### CHALLENGE
Present each line of the items below as a numbered list, omitting any blank lines and leaving the pictures out.

### RECORDS TO PROCESS
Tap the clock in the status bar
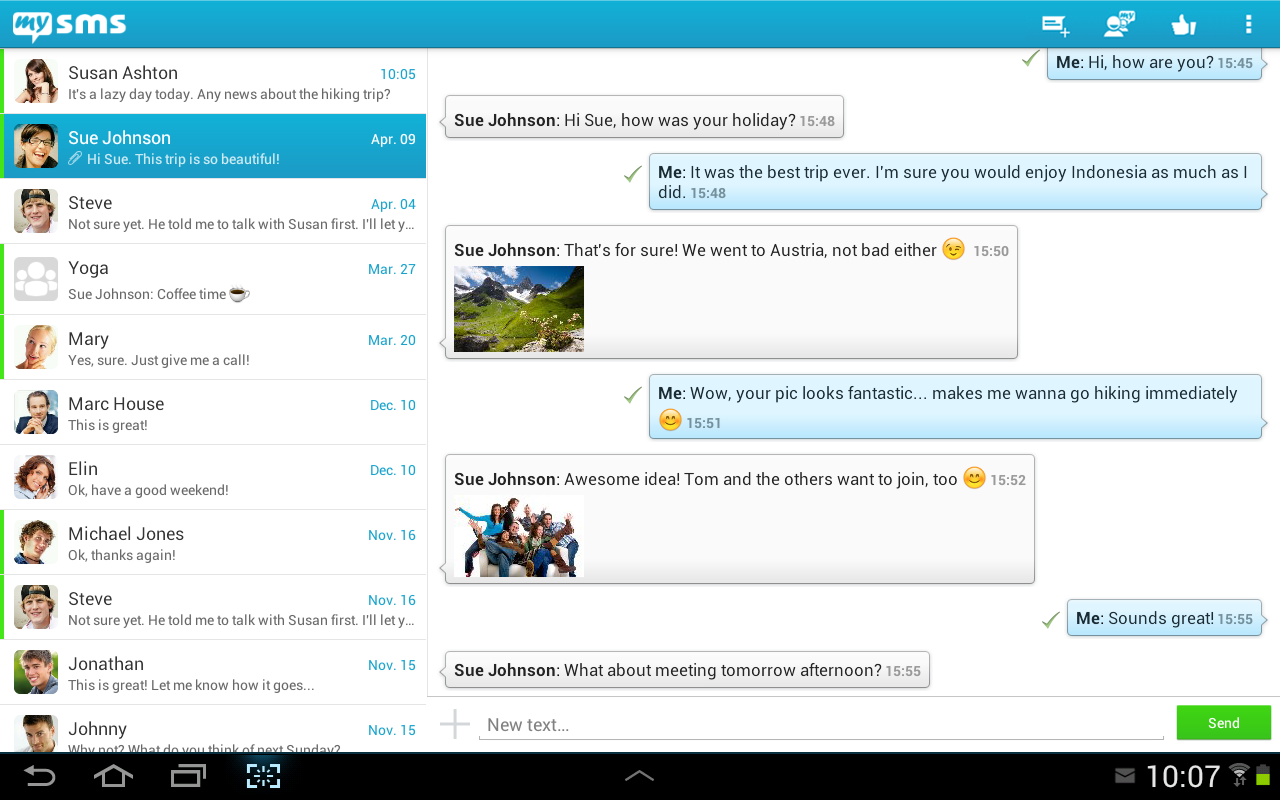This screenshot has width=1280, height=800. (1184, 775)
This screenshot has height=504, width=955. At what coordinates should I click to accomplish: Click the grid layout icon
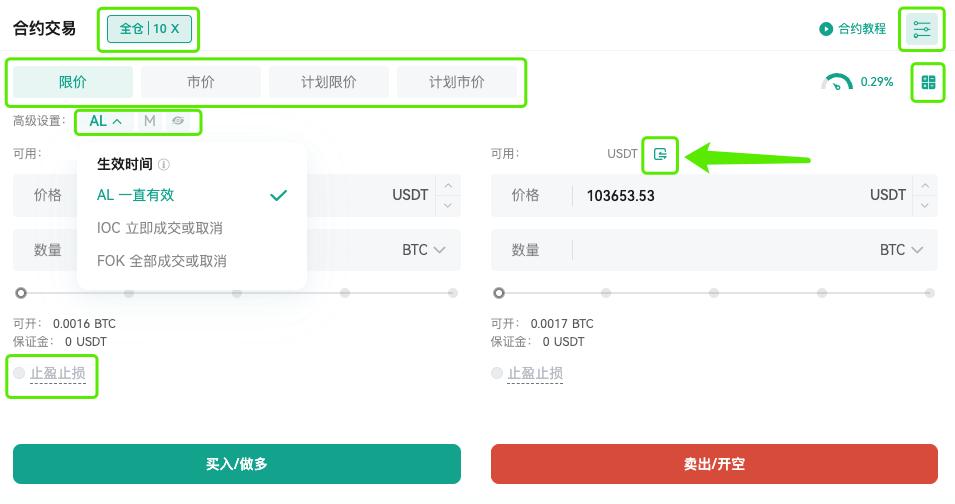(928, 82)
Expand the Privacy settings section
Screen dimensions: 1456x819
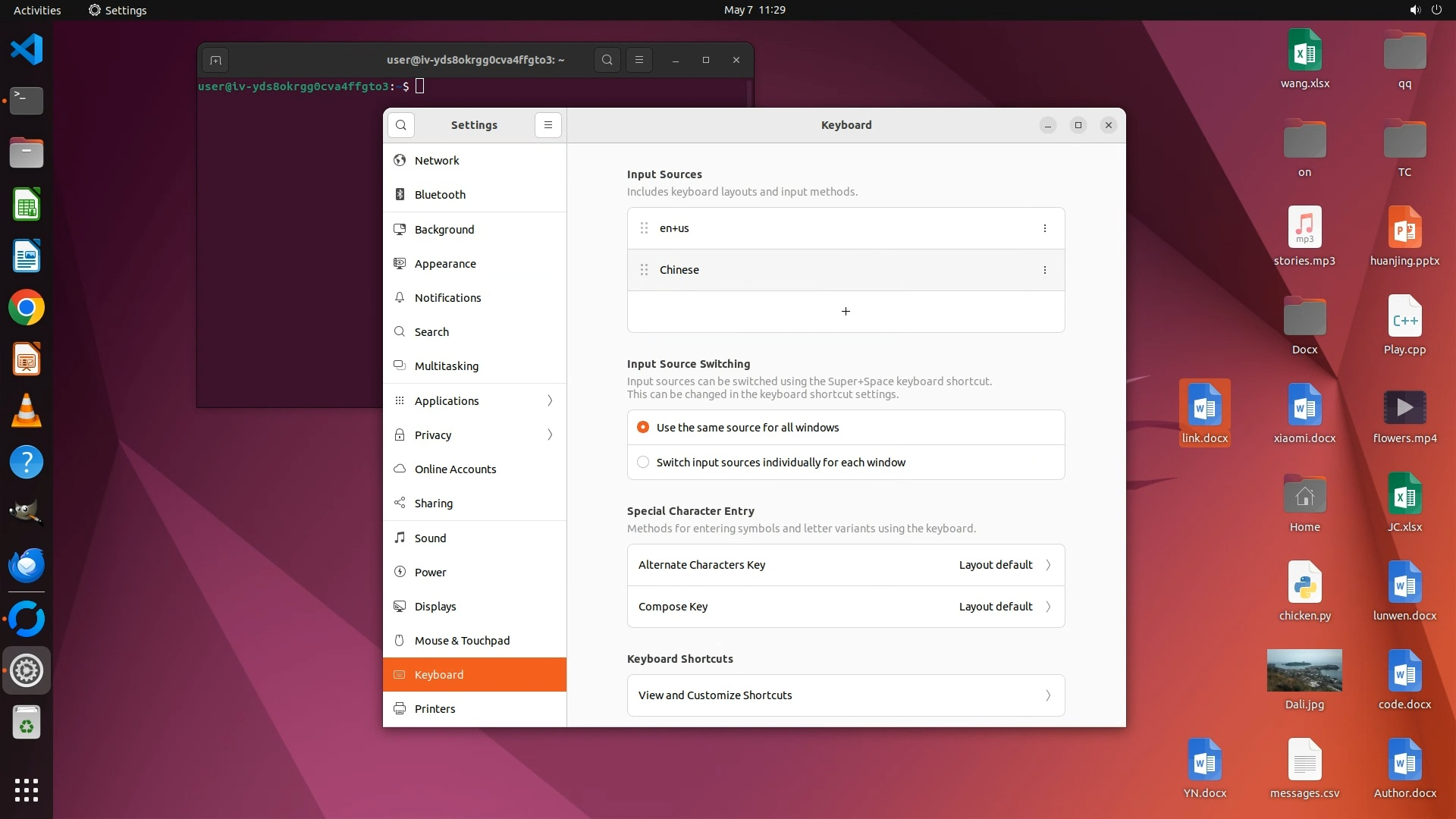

### SOLUTION TO THE EXERCISE
1. Tap the clock in the status bar
2. This screenshot has width=1280, height=800. (1184, 775)
3. This screenshot has height=504, width=955. At what coordinates should I click to accomplish: Click the grid layout icon
4. (928, 82)
5. Expand the Privacy settings section
6. Screen dimensions: 1456x819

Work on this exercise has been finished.